Text block →

Wear light-colored clothing since mosquitoes like dark colors.
Put mosquito netting over infant carriers and strollers when infants are outdoors.
Do not wear strong smelling perfumes or use strong smelling shampoos and hair sprays because mosquitoes like strong smells.
You may want to stay indoors at dawn, dusk and during the early evening. These are the times when mosquitoes are most likely to bite you. Also, try to stay away from activities in areas where there are a lot of mosquitoes.
Make sure that your window and door screens do not have any holes where mosquitoes can get in to the house. If you do not have screens, get them.
Mosquitoes can follow people into buildings or come in on pets so make sure your pets are free of mosquitoes when letting them into the house.
Try to lower the number of mosquito breeding areas around your home:
Keep your lawn and shrubs cut.
Change the water in your bird bath twice a week.
Empty and clean children’s wading pools a couple times a week.

Required work →
a. In the mosquito tips, how often should the water in a bird bath be changed?
b. Say whether each statement agrees with the mosquito tips, and quote the words that decide it: (i) Mosquitoes are drawn to dark colors. (ii) The tips advise letting lawn and shrubs grow long. (iii) Mosquitoes are most likely to bite at midday.
c. Reproduce the mosquito tips word for word, starting at "Make sure that" and ending at "and shrubs cut.".

Given information →

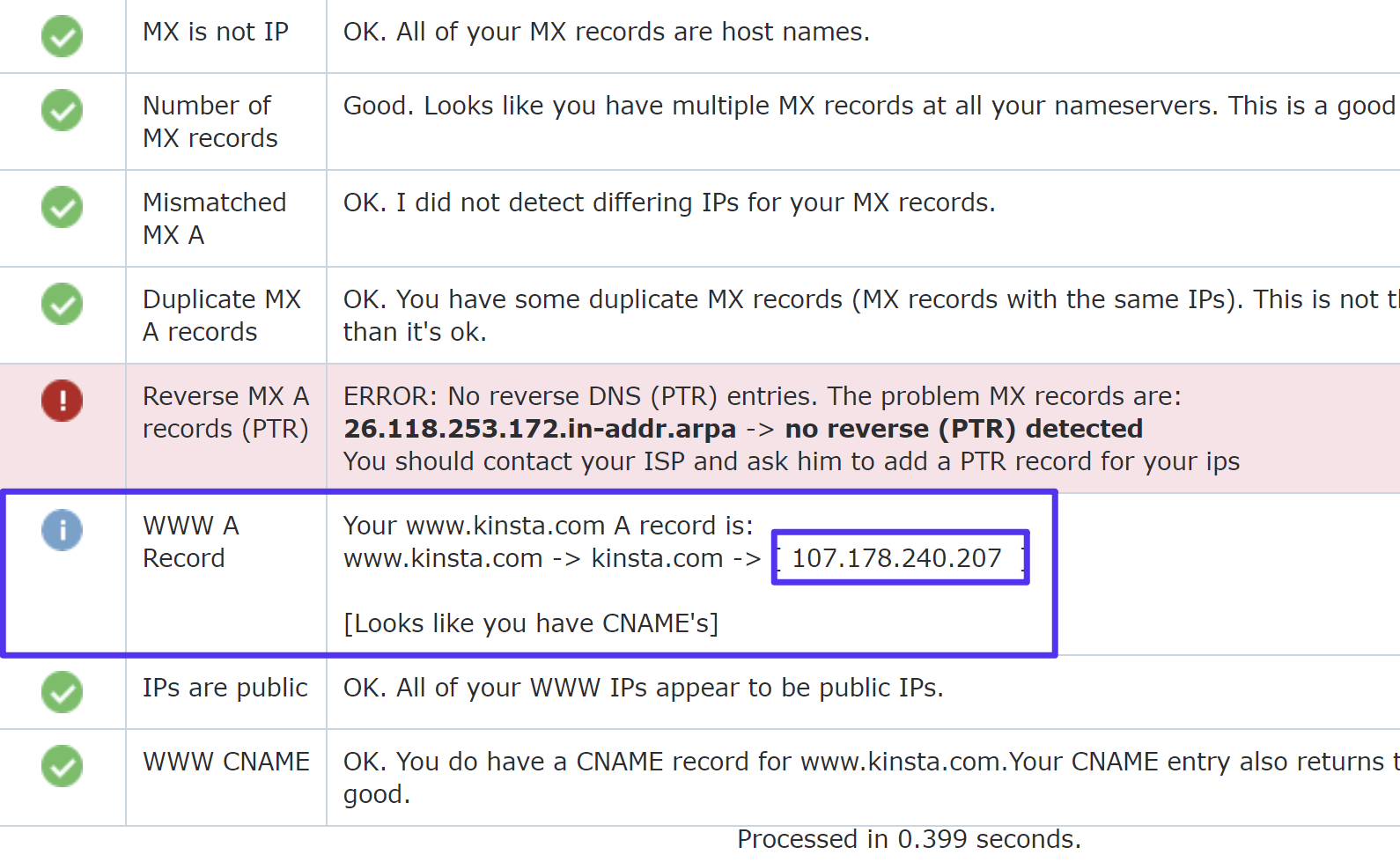Image resolution: width=1400 pixels, height=862 pixels.
Task: Click the Reverse MX A records (PTR) label
Action: coord(225,412)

Outputs in order →
a. Twice a week.

b.
(i) Yes: "mosquitoes like dark colors."
(ii) No: "Keep your lawn and shrubs cut."
(iii) No: "at dawn, dusk and during the early evening. These are the times when mosquitoes are most likely to bite you."

c.
Make sure that your window and door screens do not have any holes where mosquitoes can get in to the house. If you do not have screens, get them.
Mosquitoes can follow people into buildings or come in on pets so make sure your pets are free of mosquitoes when letting them into the house.
Try to lower the number of mosquito breeding areas around your home:
Keep your lawn and shrubs cut.